Canada and Ontario Right Past Wrongs


A federal Ministerial Order signed on August 25, 2020 set apart 113.6 acres of land as an addition to the reserve of the Chippewas of Kettle & Stony Point First Nation. Kettle & Stony Point First Nation is located approximately 35 kilometres northeast of Sarnia, Ontario on the east shore of Lake Huron. The newly-added lands are located on the site of the former Ipperwash Provincial Park. In 1942, during World War II, the Canadian Government evicted eighteen Anishinabek families from the lands to erect a military base, Camp Ipperwasf, destroying a traditional burial site in the process.
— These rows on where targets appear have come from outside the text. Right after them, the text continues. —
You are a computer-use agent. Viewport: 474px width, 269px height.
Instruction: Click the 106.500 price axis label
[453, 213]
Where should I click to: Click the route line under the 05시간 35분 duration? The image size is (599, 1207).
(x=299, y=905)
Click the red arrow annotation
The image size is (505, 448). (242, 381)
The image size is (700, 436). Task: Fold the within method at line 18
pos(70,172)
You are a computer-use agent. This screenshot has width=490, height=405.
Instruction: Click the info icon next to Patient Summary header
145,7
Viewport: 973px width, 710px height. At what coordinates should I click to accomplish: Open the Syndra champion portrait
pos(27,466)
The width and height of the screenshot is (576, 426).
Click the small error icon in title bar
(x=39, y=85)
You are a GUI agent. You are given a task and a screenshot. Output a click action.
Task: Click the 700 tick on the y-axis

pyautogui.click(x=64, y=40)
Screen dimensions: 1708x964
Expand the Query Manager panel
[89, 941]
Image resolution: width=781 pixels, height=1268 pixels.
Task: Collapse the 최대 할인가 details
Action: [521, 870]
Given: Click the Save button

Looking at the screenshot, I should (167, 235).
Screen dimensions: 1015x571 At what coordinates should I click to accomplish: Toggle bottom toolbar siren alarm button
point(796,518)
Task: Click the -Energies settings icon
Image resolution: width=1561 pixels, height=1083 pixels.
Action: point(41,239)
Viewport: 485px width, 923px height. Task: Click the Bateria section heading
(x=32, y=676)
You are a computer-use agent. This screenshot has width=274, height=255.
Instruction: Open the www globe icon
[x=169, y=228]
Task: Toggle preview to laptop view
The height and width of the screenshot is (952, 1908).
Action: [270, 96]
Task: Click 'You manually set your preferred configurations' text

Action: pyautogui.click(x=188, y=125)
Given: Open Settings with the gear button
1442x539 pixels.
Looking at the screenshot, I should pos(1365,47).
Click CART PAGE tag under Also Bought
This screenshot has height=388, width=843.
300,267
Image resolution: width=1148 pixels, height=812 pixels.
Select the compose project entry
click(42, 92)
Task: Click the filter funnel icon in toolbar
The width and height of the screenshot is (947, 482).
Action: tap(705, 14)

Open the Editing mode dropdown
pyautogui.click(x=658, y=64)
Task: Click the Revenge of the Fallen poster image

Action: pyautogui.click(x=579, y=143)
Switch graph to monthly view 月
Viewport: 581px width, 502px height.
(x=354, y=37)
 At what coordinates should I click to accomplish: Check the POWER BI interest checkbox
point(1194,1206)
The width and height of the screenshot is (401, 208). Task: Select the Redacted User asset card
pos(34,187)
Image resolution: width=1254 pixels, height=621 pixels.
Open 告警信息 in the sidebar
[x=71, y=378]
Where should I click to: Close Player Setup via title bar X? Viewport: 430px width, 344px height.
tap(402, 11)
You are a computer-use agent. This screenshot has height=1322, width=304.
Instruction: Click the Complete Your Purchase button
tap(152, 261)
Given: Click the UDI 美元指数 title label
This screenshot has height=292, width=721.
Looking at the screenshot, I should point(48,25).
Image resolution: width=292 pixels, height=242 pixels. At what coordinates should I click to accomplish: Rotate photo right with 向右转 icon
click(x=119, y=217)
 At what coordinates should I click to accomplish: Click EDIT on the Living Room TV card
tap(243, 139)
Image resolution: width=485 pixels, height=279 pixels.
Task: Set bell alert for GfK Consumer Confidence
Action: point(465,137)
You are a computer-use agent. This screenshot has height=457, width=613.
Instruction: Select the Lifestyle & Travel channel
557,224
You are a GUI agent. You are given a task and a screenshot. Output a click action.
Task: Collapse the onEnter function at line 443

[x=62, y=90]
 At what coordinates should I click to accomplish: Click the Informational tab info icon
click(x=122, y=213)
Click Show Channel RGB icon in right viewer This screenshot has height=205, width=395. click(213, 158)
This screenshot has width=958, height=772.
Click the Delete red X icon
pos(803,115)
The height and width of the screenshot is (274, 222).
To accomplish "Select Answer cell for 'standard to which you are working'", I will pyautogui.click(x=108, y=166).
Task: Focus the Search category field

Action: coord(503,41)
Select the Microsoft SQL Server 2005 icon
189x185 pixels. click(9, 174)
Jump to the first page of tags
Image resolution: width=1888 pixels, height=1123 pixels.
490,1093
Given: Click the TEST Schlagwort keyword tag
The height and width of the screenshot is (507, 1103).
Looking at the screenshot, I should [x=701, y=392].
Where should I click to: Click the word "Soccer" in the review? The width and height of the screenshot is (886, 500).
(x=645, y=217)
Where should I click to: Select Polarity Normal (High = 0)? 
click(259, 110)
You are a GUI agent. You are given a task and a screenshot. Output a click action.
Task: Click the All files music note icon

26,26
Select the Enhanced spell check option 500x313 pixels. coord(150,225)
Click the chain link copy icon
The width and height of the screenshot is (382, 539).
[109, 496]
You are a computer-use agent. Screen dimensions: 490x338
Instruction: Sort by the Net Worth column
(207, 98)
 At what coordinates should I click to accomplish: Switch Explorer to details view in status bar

On September 6, 1995, Anthony “Dudley” George lost his life seeking to reclaim this land and the adjacent former Camp Ipperwash for Chippewas of Kettle & Stony Point First Nation when the Ontario government sent in the OPP. The police opened fire on the people protesting the loss of the lands.

The Province of Ontario earlier transferred the former Ipperwash Provincial Park lands to Canada for this purpose, fulfilling a commitment made by the provincial government following the release of the Ipperwash Inquiry Report. It will take about 20 years to clean up the site of Camp Ipperwash.

Carolyn Bennett, Minister of Crown-Indigenous Relations, stated: “The return of these lands is an important step in the history of Canada, as today we are able to right past wrongs. Dudley George died in 1995 trying to reclaim these lands and today, the Government of Canada is honoured to set apart these lands for the use and benefit of the First Nation. Our work together is another step in advancing reconciliation and improving the treaty relationship with First Nations. I wish Chief Henry and Chippewas of Kettle & Stony Point First Nation great success in their continued development.”

Chief Jason Henry, Chief of Chippewas of Kettle & Stony Point First Nation, commented on the restoration of the land: “The Chippewas of Kettle and Stony Point First Nation would like to acknowledge the formal return of a portion the lands we call Aazhoodena (Stony Point). As a Nation, we have always known about the significance of Aazhoodena, and the lands there were reclaimed in 1995. The return of the former Provincial Park lands is an important legal indicator for our Ancestors and our future generations that we’re home again and the land is legally ours. It is also important that we honour the memory of Dudley George today, who made the supreme sacrifice in respect of the Ancestors and all of those who have dedicated their lives to the return of our lands.”